» Kısa alıştırma A
Belgeye göre Ahmet Davutoğlu basın toplantısını kiminle birlikte gerçekleştirmiştir?

Dışişleri Bakanı Ahmet Davutoğlu, Almanya'nın, Suriye konusunda ağırlığını göstermesi çağrısında bulundu.
Bir dizi resmi temasta bulunmak üzere Almanyaya gelen Dışişleri Bakanı Ahmet Davutoğlu, Almanya Dışişleri Bakanı Frank Walter Steinmeier ile gerçekleştirdiği basın toplantısında, Almanyanın da özellikle Suriyedeki insani sürece dikkat çekmek konusunda uluslararası toplum üzerinde ağırlığını göstermesini bekliyoruz dedi.

» Mevcut veriler

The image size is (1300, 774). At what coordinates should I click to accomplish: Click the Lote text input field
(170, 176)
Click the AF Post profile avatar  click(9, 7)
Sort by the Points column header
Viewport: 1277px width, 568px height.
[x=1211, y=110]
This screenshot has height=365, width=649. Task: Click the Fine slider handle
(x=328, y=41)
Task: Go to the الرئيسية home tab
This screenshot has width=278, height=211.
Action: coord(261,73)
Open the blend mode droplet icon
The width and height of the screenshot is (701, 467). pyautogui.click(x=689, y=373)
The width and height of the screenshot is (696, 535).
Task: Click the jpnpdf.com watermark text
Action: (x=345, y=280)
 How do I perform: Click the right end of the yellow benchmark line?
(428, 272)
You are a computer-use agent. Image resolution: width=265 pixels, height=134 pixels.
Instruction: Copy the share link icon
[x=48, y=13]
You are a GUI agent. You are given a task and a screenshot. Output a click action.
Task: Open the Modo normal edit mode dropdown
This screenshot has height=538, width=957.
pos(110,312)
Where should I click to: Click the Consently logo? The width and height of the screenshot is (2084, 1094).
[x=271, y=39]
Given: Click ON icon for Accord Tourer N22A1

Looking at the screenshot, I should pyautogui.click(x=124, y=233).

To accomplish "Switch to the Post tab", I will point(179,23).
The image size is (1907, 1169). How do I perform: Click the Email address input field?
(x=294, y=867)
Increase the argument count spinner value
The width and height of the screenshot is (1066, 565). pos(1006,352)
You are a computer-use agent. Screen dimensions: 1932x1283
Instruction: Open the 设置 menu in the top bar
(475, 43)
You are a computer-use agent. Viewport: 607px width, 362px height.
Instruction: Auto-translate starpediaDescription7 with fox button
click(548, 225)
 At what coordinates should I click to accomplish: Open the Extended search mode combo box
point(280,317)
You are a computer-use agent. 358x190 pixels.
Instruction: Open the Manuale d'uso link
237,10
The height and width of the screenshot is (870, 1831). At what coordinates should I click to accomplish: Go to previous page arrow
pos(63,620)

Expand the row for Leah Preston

» Kısa alıştırma B
Kayıtlarda "You are a computer-use agent. Screen" ifadesini içeren satırdan "click(548, 225)" ifadesini içeren satıra kadar, her iki satır da dahil olmak üzere, satırları hiçbir değişiklik yapmadan yeniden yazınız.

» Yanıt A
Almanya Dışişleri Bakanı Frank Walter Steinmeier ile.

» Yanıt B
You are a computer-use agent. Screen dimensions: 1932x1283
Instruction: Open the 设置 menu in the top bar
(475, 43)
You are a computer-use agent. Viewport: 607px width, 362px height.
Instruction: Auto-translate starpediaDescription7 with fox button
click(548, 225)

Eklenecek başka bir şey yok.